Dataset entries:
◆ ◆ ◆

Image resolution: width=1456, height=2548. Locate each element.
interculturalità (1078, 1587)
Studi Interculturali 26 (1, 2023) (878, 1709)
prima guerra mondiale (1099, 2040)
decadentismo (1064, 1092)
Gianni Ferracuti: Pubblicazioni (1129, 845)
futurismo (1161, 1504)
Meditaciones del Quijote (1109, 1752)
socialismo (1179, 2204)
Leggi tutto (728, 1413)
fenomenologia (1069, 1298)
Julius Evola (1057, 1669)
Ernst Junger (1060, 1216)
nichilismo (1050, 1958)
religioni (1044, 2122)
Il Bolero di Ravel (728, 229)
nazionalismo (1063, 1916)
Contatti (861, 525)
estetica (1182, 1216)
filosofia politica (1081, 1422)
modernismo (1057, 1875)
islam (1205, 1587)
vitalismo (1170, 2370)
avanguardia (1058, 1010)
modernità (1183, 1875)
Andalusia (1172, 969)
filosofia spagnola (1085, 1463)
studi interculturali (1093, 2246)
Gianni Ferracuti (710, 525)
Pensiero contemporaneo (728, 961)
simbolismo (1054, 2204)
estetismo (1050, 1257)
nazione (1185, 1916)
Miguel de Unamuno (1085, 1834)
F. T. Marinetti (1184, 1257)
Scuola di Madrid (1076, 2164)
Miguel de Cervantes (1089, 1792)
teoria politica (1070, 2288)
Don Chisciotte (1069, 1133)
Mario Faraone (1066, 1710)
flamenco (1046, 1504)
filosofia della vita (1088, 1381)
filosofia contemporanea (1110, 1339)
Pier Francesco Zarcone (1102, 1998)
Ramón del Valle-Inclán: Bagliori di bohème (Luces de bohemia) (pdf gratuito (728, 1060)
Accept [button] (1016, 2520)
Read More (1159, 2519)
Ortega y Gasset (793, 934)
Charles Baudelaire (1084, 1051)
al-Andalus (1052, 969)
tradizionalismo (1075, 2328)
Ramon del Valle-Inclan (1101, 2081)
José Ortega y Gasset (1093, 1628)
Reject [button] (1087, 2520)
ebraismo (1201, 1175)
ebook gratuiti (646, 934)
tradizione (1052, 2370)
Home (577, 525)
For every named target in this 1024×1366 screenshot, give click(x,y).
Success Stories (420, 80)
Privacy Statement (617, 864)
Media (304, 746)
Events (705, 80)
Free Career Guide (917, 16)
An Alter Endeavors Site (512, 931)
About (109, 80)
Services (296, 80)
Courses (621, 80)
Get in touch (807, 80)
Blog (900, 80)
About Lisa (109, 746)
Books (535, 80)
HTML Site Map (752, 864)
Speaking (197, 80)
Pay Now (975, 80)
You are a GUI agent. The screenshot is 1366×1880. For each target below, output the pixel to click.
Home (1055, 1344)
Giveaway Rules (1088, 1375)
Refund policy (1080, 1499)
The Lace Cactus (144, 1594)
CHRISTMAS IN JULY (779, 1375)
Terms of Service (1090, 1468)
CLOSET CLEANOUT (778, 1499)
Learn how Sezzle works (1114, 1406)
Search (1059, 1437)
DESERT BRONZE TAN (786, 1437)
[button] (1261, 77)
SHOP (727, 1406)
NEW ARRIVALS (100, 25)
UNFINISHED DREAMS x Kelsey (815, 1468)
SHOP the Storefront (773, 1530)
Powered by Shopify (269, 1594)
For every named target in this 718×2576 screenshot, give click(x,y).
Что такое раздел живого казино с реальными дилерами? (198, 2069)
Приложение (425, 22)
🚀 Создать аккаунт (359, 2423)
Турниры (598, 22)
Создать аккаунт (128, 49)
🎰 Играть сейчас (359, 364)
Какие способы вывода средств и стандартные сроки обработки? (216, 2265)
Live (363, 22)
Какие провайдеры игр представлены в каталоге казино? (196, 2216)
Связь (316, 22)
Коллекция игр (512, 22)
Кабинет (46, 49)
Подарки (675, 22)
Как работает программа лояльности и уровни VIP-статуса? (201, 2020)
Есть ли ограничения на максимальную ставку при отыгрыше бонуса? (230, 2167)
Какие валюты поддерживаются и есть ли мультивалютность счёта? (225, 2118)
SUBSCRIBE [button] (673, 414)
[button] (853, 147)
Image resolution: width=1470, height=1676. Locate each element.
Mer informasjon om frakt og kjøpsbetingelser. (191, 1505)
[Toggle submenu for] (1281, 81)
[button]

◆ ◆ ◆

▸ What you are asked to do: Say the number of data lines holding "resolution", without any other words.

▸ Response for this exercise: 2